1 – Medida da pena e suspensão da execução

O arguido AA foi condenado a 7 anos de prisão pelo cometimento do crime de homicídio agravado tentado dos arts. 22.º, 73.º, 131.º, 132.º, n.º 2 al. b) do CP, embora pudessem surgir algumas dúvidas quanto à intensão comparando-se os factos provados com a fundamentação quando só o arguido prestou declarações.

1 - A medida da pena de 7 anos aplicada pelo crime de homicídio qualificado tentado na pessoa da ofendida, sua ex-mulher BB, foi encontrada pelos julgadores partindo dos limites mínimo de 2 anos 4 meses e 24 dias e máximo de 16 anos e 8 meses, tendo sido dada relevância no acórdão recorrido à modalidade mais gravosa da culpa ao grau elevadíssima da ilicitude mas também o terem sido defendidos os princípios sobre o direito à vida e o desprezo pela vida da BB; ao nível de prevenção geral foi ainda considerado dever ser dada à sociedade uma resposta de confiança na lei.

1.1 - Segundo nos parece a medida da pena aplicar ao arguido AA para além de ser encontrada entre os limites mínimo e máximo acima referidos, não deverá ultrapassar a satisfação das exigências da culpa, sendo o limite máximo as exigências de prevenção.

Uma vez que as finalidades da pena, também segundo a jurisprudência do STJ, residem principalmente na tutela dos bens jurídicos e na reinserção do agente na comunidade, também não pode em caso algum ultrapassar a medida da culpa.

1.2 - E como deverão ser tidas em conta todas as circunstâncias provadas quanto à gravidade da ilicitude e suas consequências, a intensidade do dolo, a sua personalidade e as condições pessoais quer no comportamento anterior quer posterior aos factos, parece-nos por isso que a pena poderá ser alterada.

A especial censurabilidade que se verifica na agravação devido à vítima ter sido sua cônjuge embora se encontrassem divorciados, já não pode exercer influência na escolha da medida da pena, por não poder influenciá-la duplamente. Mas parece-nos que devido às outras circunstâncias que rodearam e em que acabou o desfecho da agressão poder-se-á ter em consideração que a vítima BB conseguiu defender-se e “escondeu” a faca, o arguido tentou apertar o pescoço sem ter mantido tal força até ter conseguido evitar a respiração da BB, o dizer à filha “tinha feito mal” e ter mandado chamar à ambulância, o desconhecer-se o motivo, o facto de, pelo menos durante meia hora, ter ajudado a “arrumar” a casa, o que conjugado com o arrependimento, o casamento ter durado 27 anos sem altercações, o não ter antecedentes criminais e ser trabalhador parece-nos poder influenciar o encontro da medida da pena.

## REGISTOS DE DADOS

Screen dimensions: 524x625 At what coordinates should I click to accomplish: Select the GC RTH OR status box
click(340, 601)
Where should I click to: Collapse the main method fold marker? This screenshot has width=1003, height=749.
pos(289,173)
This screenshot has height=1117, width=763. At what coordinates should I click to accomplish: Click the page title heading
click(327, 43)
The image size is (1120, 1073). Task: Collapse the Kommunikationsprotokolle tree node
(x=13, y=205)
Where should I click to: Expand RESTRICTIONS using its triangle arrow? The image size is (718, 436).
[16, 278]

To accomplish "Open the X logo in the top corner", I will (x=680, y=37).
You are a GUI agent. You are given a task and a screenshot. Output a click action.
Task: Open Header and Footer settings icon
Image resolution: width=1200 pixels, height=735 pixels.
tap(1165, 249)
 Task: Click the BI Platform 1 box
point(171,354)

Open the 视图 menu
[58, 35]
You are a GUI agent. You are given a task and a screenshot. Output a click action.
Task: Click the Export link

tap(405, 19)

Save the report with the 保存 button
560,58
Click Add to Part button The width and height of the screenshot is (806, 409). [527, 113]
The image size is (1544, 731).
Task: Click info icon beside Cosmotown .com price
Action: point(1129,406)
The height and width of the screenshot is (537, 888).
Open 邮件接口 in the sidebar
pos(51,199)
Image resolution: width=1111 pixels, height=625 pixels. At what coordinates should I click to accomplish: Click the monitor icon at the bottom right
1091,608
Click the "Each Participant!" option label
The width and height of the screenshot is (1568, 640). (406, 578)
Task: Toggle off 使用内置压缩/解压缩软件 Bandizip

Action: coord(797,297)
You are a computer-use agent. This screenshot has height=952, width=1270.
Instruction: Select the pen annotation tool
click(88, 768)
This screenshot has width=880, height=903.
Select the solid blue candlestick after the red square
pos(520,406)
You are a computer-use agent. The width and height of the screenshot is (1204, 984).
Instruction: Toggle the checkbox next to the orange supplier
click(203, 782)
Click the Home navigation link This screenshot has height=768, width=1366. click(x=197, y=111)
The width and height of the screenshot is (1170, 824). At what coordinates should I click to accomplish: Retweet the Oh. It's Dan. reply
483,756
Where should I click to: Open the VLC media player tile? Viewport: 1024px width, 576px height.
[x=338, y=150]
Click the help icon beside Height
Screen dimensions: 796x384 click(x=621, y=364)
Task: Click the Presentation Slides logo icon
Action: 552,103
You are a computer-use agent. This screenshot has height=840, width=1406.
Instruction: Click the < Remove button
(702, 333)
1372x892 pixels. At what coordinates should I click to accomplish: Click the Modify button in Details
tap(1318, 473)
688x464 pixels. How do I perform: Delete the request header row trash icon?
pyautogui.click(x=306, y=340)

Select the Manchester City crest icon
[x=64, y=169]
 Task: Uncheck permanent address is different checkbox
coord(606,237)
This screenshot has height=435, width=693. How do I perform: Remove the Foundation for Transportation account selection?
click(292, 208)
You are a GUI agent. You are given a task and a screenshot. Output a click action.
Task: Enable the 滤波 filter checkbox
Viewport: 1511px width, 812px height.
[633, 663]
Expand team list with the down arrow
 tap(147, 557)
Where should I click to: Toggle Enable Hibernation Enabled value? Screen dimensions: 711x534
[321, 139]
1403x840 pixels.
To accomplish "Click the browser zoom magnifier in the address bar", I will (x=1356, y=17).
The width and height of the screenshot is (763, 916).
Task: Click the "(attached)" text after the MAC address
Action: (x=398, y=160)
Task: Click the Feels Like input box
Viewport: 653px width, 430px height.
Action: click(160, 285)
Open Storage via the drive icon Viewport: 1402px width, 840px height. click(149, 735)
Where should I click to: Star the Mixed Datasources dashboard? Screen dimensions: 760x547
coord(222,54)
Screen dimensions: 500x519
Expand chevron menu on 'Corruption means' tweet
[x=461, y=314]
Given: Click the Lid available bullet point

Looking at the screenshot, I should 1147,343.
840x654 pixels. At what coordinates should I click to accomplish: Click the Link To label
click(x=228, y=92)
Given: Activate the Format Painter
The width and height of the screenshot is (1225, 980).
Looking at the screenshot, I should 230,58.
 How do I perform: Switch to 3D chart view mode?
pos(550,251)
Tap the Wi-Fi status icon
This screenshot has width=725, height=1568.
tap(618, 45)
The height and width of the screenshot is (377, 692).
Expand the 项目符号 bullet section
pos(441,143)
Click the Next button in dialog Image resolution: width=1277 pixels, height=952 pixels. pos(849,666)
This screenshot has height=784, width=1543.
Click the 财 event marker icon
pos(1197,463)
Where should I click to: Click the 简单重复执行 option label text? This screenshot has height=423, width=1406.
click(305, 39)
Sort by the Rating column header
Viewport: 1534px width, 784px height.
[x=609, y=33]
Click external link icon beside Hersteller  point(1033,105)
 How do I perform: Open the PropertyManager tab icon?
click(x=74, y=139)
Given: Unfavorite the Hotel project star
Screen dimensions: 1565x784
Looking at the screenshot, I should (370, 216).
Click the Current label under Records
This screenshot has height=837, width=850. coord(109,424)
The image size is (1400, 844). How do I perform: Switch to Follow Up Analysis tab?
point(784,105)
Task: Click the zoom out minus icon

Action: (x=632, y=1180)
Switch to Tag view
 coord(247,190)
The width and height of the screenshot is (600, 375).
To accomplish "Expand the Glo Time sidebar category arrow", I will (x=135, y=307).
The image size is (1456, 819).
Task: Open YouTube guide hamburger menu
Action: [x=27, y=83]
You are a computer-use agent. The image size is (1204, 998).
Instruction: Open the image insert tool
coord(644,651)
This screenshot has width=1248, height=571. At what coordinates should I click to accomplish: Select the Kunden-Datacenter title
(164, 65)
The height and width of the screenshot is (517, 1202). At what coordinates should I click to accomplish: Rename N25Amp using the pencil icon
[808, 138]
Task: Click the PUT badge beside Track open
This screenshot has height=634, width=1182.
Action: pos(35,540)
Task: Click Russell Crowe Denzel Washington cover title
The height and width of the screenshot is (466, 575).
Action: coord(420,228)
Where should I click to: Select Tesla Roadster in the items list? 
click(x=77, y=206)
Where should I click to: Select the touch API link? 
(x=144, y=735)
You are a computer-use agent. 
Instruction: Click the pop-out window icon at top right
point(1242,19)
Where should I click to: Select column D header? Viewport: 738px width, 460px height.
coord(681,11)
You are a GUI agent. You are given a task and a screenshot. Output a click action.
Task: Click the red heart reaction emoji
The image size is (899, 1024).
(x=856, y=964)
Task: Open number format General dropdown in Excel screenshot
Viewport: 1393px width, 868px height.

## INSTRUÇÕES DE TRABALHO
1. Com base no texto sobre a medida da pena, responda:
(a) A quantos anos de prisão foi condenado o arguido AA?
(b) De que limites mínimo e máximo partiram os julgadores para encontrar a medida da pena?
(c) Quantos anos durou o casamento sem altercações?
2. Prossiga o texto sobre a medida da pena do arguido AA a partir da sua última frase.

## RESPOSTAS
1.
(a) 7 anos de prisão.
(b) Mínimo de 2 anos, 4 meses e 24 dias; máximo de 16 anos e 8 meses.
(c) 27 anos.

2.
É que atendendo-se às circunstâncias referidas não nos parece que, sendo o arguido emigrante, a tutela das expectativas da comunidade na manutenção da validade da norma jurídica seja elevada, que a prevenção geral não seja positiva e que a integração não possa ocorrer na sua comunidade de origem (neste sentido na doutrina de Figueiredo Dias).

1.3 - Como na determinação da pena de 7 anos de prisão que foi fixada na 1ª instância, segundo nos parece, não só não foram tidos em conta os factores relevantes como também terá havido uma ilimitada aplicação dos princípios gerais, em especial a relevância dada ao valor da vida quando a vítima sobreviveu, sem consequências permanentes, terá originado uma desproporção no quanto da pena aplicado, que segundo nos parece poderá ser fixado entre os 5 e os 6 anos de prisão.

E não atingindo os 5 anos, não haverá hipótese de se ponderar a aplicação do disposto no art. 50.º do CP.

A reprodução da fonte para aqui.